Résumé
Le rôle du commerce international d’animaux vivants dans la propagation transfrontalière des maladies animales est bien connu, de même que ses conséquences parfois dramatiques lorsque cela se traduit par un élargissement du spectre d’hôtes des agents pathogènes à de nouvelles espèces. À l’heure actuelle, le commerce d’animaux aquatiques s’intensifie et l’aquaculture est en pleine expansion afin de répondre à la demande de plus en plus importante des populations mondiales en protéines d’origine animale. Il ne fait aucun doute que l’aquaculture a permis aux agents pathogènes et aux maladies d’atteindre de nouvelles régions, en leur ouvrant des voies inédites d’introduction et de propagation. On considère généralement que le risque de dissémination de pathogènes associé aux transferts d’animaux aquatiques vivants est plus important que celui associé aux échanges de produits transformés et morts. Le principe des normes sanitaires actuelles consiste à minimiser le risque de maladie et d’incursion des agents pathogènes, tout en évitant de dresser des obstacles injustifiés au commerce. Toutefois, en dépit de ces normes, les mouvements d’animaux sont encore responsables de la propagation internationale de certaines maladies.
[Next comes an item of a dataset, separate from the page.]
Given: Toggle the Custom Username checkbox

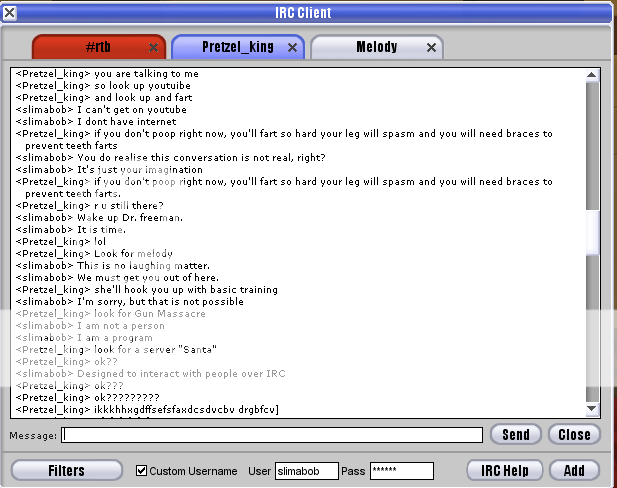Looking at the screenshot, I should point(141,470).
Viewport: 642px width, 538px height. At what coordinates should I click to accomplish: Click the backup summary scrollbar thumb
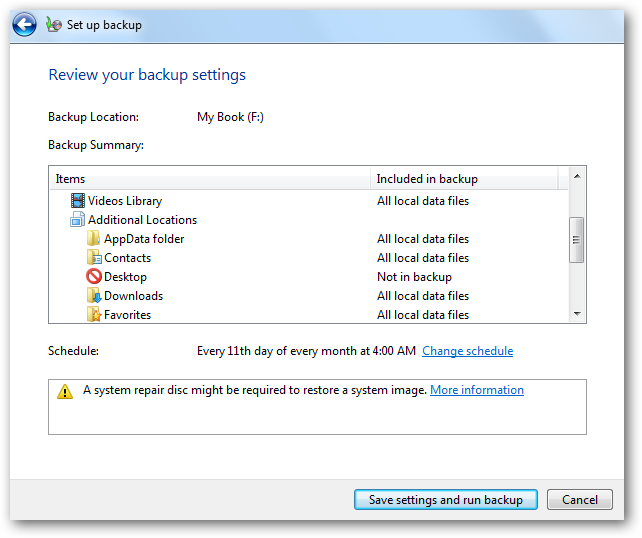pyautogui.click(x=576, y=238)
Les auteurs examinent les liens avérés entre les échanges internationaux d’animaux aquatiques et de leurs produits dérivés, d’une part, et la transmission et la propagation de maladies, d’autre part. Ils rapportent plusieurs exemples de transferts d’agents pathogènes à l’origine de la propagation de maladies et considèrent également le cas des maladies émergentes. Ils concluent à la nécessité d’adopter une démarche holistique afin de s’attaquer à ces menaces à la source, en considérant tous les facteurs de risque.

Mots-clés
Agent pathogène – Animal aquatique – Commerce international – Maladie des animaux aquatiques – Normes sanitaires – Propagation transfrontalière.